**Document section:**

—————

Our story

Pity of War started as the concern of Joyce Gee, a Quaker member of Southern Marches Area Meeting. It was born of her experiencesof the Blitz in World War Two. Her concern was supported by Quakers at a local and national level, and a working group was established to take the project forward.

The group applied to the National Memorial Arboretum to have a memorial established in memory of the ‘civilian victims of war’. Their approach was met postively, and the group was put in touch with the sculptor, Peter Walker, who had coincidentally also approached the NMA with a similar idea.

After a period of discernment, involving discussions with Peter and a number of sculptors, reflection on the matter at Quaker gatherings and approaching a number of other parties, the group decided to proceed formally. They commissioned Peter to produce a memorial sculpture and applied, successfully, for a site at the NMA. They established this charitable trust, Pity of War, to raise money for the memorial and an accompanying educational programme, intended to raise awareness of the impact of war, directly and indirectly, on civilians. They had planned a formal launch in May 2020, however, the Covid-19 pandemic made this impossible. The launch was therefore deferred until 6 August 2020 (the 75th anniversary of Hiroshima Day), and made virtual rather than physical.

They hope that you will reflect on the content in this site, and perhaps will contribute your own experiences.

—————

**Recorded data:**

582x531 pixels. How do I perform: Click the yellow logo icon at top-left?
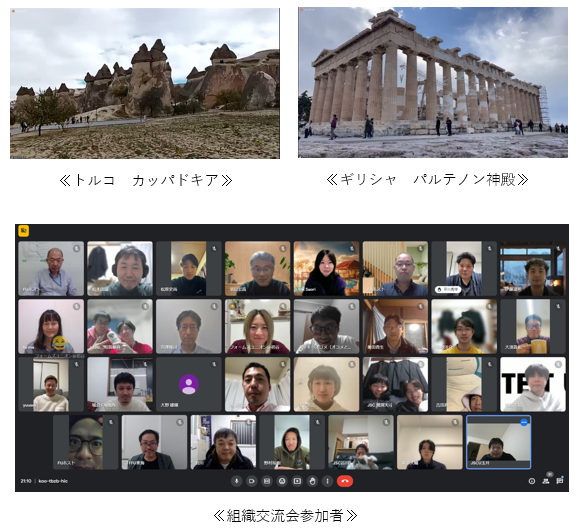click(24, 230)
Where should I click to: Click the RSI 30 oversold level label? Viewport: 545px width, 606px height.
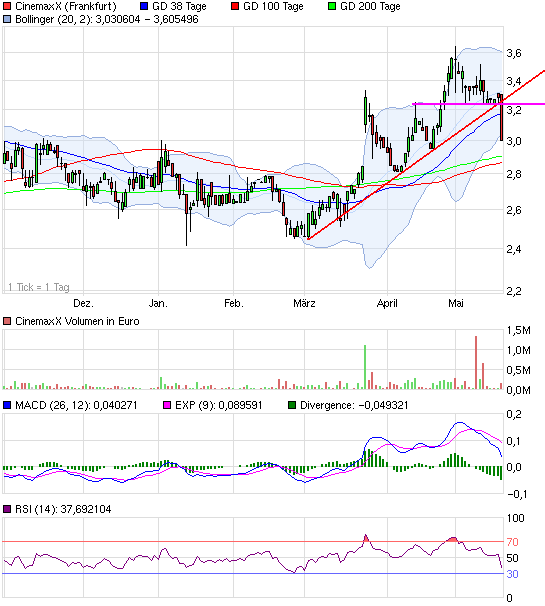pos(513,574)
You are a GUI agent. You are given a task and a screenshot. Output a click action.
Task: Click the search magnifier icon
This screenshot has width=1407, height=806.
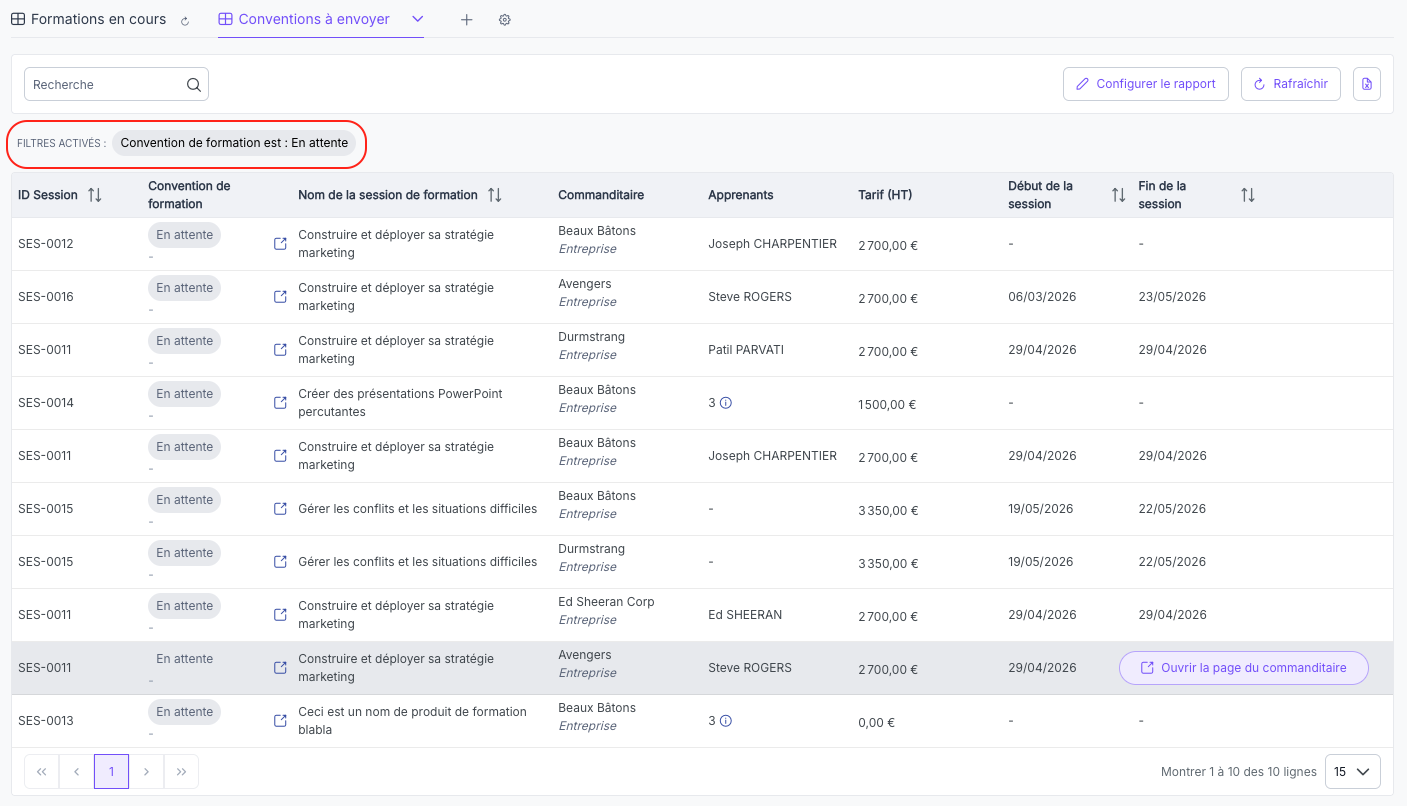[x=194, y=85]
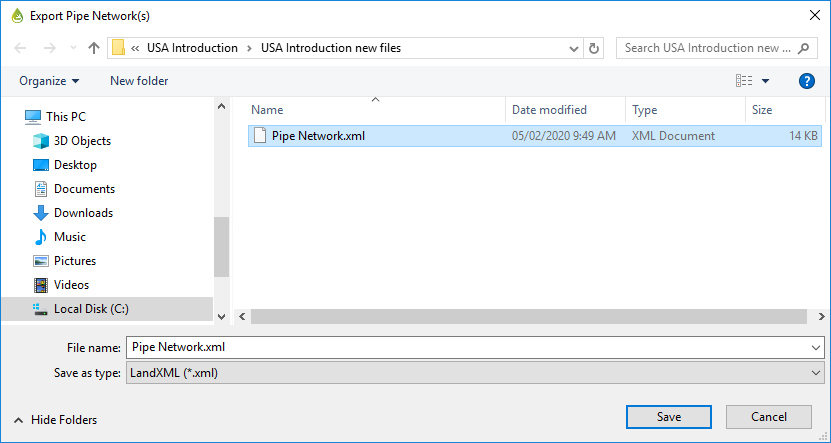Collapse the dialog with Hide Folders
This screenshot has height=443, width=831.
pyautogui.click(x=56, y=420)
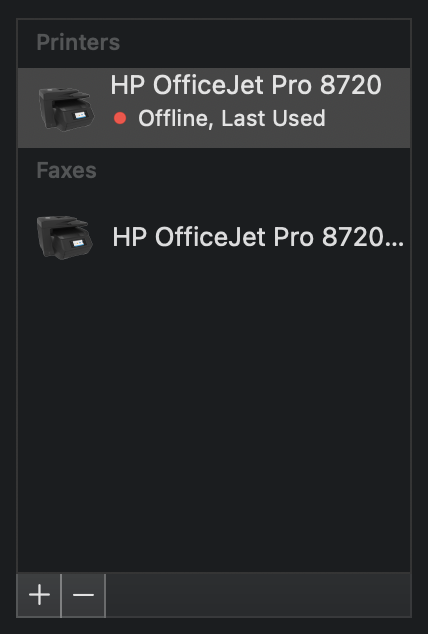The image size is (428, 634).
Task: Click the Printers section header
Action: [78, 42]
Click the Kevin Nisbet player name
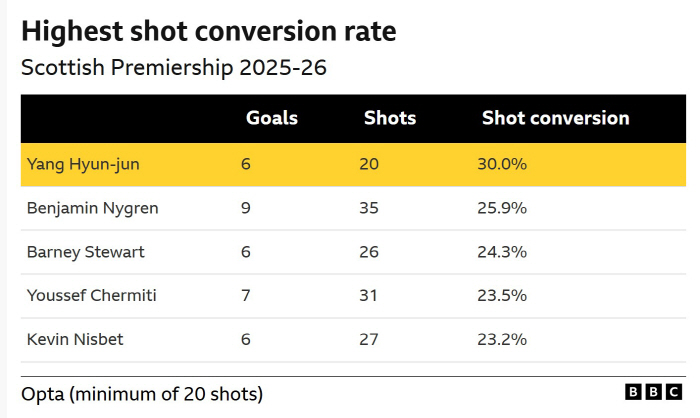 [x=76, y=339]
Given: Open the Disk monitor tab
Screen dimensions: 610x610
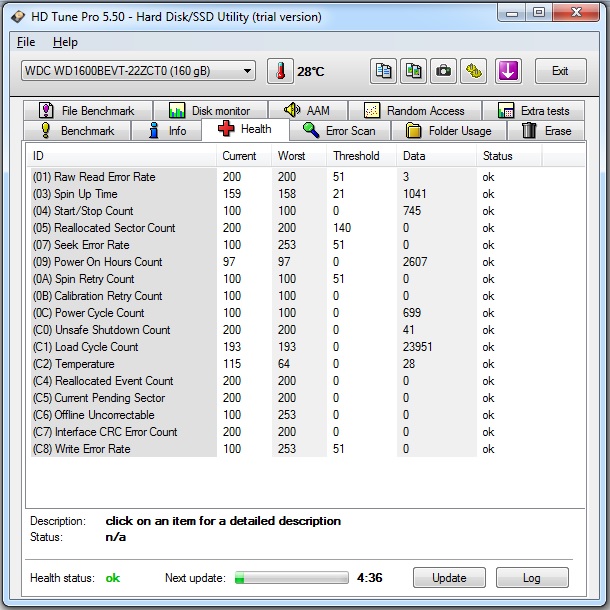Looking at the screenshot, I should tap(210, 111).
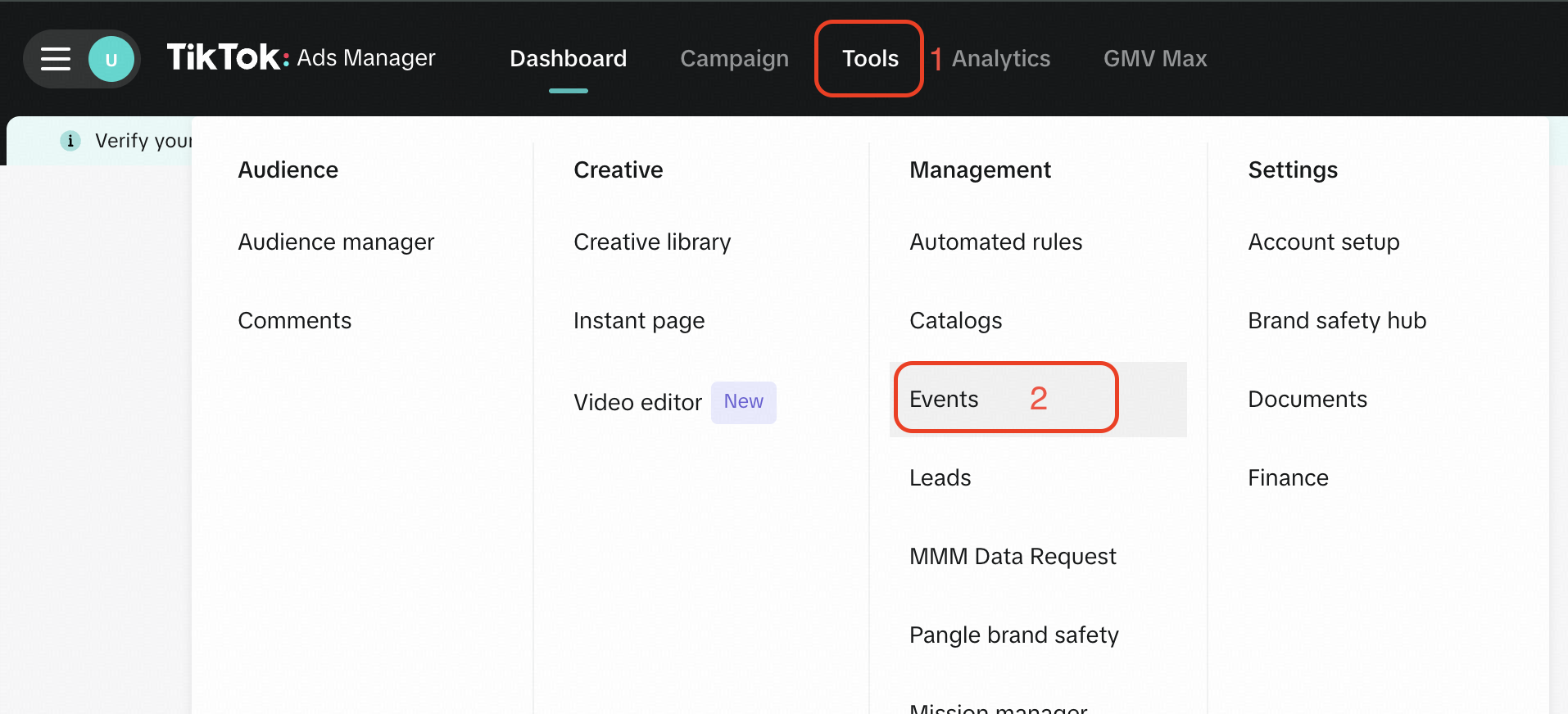Open Comments under Audience
Viewport: 1568px width, 714px height.
point(294,321)
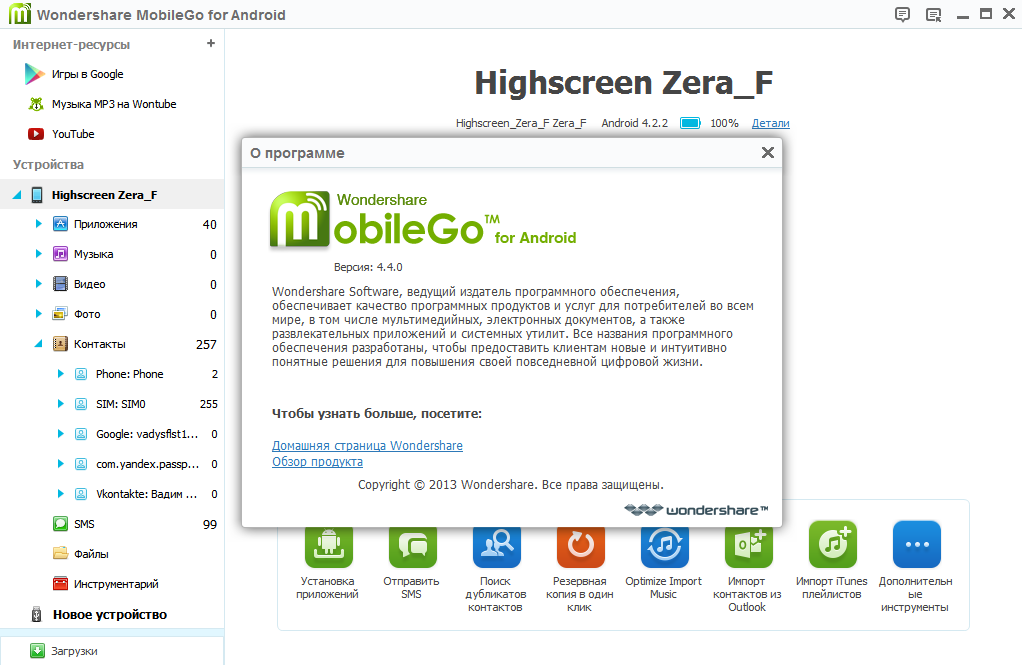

—————

**Exercise tasks:**
(a) In the Pity of War story, to what date was the launch moved?
(b) In the Pity of War story, why was the launch moved from May 2020 and held virtually rather than in person? Explain in one to three sentences.
(c) Write out the Pity of War story between "Pity of War started" and "the project forward.", inclusive.

**Solved tasks:**
(a) The launch was moved to 6 August 2020, the 75th anniversary of Hiroshima Day.

(b) A formal launch had been planned for May 2020, but the Covid-19 pandemic made it impossible. For that reason, the launch was deferred until 6 August 2020 and held virtually.

(c)
Pity of War started as the concern of Joyce Gee, a Quaker member of Southern Marches Area Meeting. It was born of her experiencesof the Blitz in World War Two. Her concern was supported by Quakers at a local and national level, and a working group was established to take the project forward.